Excerpt provided:

Journalist Mitenbuler (Bourbon Empire) casts the creators of animated cartoons as characters themselves in this rollicking history of the first 50 years of animation. The author tracks animation as a medium and an industry from the early 20th century to the 1960s, when cartoons moved from the theater to televisions and animation "changed almost overnight." The book begins with the "restless" Winsor McCay, a famous New York Journal cartoonist who had a lasting impact on better-known animators (Walt Disney among them), but was "all but forgotten by the time of his death." Meanwhile, directors Bob Clampett (who "pushed the limits of absurdity and aggressiveness") and Chuck Jones ("sly and mischievous with a dirty sense of humor") made up a mid-century "pirate crew" that brought such characters as Bugs Bunny, Elmer Fudd, and Porky Pig to the silver screen. Household names like the Walt Disney Company get plenty of ink, but so do such edgier competitors as Fleischer Studios, formed before Disney and all but wiped out when legal trouble threatened its famed Betty Boop. In snappy prose, Mitenbuler writes a history rich with personalities. This Technicolor tour de force is impossible to put down. Agent: Michelle Brower, Aevitas Creative Management.

Prompt 1: Copy the review of the animation history book above word for word.

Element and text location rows
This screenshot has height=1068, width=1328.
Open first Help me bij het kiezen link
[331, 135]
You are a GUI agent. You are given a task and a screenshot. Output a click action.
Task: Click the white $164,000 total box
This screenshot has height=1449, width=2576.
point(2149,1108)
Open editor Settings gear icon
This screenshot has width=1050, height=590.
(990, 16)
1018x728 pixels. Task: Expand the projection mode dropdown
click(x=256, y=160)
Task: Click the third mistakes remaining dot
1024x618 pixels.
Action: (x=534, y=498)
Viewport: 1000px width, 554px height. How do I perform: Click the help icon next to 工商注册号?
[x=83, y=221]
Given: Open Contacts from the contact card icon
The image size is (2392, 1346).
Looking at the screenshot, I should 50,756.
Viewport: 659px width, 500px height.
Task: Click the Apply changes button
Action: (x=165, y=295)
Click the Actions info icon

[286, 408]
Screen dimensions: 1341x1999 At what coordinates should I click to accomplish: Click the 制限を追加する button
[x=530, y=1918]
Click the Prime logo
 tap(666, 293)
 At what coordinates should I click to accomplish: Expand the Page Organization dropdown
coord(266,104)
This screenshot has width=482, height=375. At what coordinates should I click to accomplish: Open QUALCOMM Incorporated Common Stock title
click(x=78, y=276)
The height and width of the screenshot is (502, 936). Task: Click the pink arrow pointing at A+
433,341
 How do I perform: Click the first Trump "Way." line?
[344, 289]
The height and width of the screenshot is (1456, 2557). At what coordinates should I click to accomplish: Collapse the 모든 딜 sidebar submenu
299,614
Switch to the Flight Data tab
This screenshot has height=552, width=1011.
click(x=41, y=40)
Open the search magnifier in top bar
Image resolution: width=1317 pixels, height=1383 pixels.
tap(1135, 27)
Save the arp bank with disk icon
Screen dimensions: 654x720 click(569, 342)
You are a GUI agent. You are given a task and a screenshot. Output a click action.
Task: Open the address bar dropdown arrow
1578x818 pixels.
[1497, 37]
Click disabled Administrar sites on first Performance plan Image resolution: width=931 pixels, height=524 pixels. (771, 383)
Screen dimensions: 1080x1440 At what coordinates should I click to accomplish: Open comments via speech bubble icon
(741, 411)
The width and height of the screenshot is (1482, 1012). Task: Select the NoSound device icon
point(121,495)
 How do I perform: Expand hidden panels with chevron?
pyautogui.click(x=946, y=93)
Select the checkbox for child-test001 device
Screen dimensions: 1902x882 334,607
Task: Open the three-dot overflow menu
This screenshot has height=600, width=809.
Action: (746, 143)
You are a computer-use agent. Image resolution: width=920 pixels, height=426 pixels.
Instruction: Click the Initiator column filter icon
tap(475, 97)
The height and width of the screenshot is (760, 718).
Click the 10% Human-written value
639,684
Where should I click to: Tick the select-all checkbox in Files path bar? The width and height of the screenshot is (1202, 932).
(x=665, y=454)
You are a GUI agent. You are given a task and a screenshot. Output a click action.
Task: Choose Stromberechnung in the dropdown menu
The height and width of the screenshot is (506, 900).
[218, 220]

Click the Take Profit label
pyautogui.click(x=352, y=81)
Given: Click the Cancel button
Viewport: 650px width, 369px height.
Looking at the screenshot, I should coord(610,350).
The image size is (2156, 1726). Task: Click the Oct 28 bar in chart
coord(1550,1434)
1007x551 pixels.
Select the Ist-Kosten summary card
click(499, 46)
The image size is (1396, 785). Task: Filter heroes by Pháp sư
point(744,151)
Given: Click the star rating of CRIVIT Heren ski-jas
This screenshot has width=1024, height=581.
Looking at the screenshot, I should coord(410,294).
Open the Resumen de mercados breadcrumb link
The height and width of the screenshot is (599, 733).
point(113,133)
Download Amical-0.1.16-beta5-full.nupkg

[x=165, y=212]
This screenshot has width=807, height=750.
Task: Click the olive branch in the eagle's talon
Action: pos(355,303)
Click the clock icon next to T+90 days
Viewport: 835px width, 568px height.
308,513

Prompt 2: Write out the rows above, starting at the first row and stopping after the line that contains "point(2149,1108)", with both ends included.

Worked solution 1:
Journalist Mitenbuler (Bourbon Empire) casts the creators of animated cartoons as characters themselves in this rollicking history of the first 50 years of animation. The author tracks animation as a medium and an industry from the early 20th century to the 1960s, when cartoons moved from the theater to televisions and animation "changed almost overnight." The book begins with the "restless" Winsor McCay, a famous New York Journal cartoonist who had a lasting impact on better-known animators (Walt Disney among them), but was "all but forgotten by the time of his death." Meanwhile, directors Bob Clampett (who "pushed the limits of absurdity and aggressiveness") and Chuck Jones ("sly and mischievous with a dirty sense of humor") made up a mid-century "pirate crew" that brought such characters as Bugs Bunny, Elmer Fudd, and Porky Pig to the silver screen. Household names like the Walt Disney Company get plenty of ink, but so do such edgier competitors as Fleischer Studios, formed before Disney and all but wiped out when legal trouble threatened its famed Betty Boop. In snappy prose, Mitenbuler writes a history rich with personalities. This Technicolor tour de force is impossible to put down. Agent: Michelle Brower, Aevitas Creative Management.

Worked solution 2:
This screenshot has height=1068, width=1328.
Open first Help me bij het kiezen link
[331, 135]
You are a GUI agent. You are given a task and a screenshot. Output a click action.
Task: Click the white $164,000 total box
This screenshot has height=1449, width=2576.
point(2149,1108)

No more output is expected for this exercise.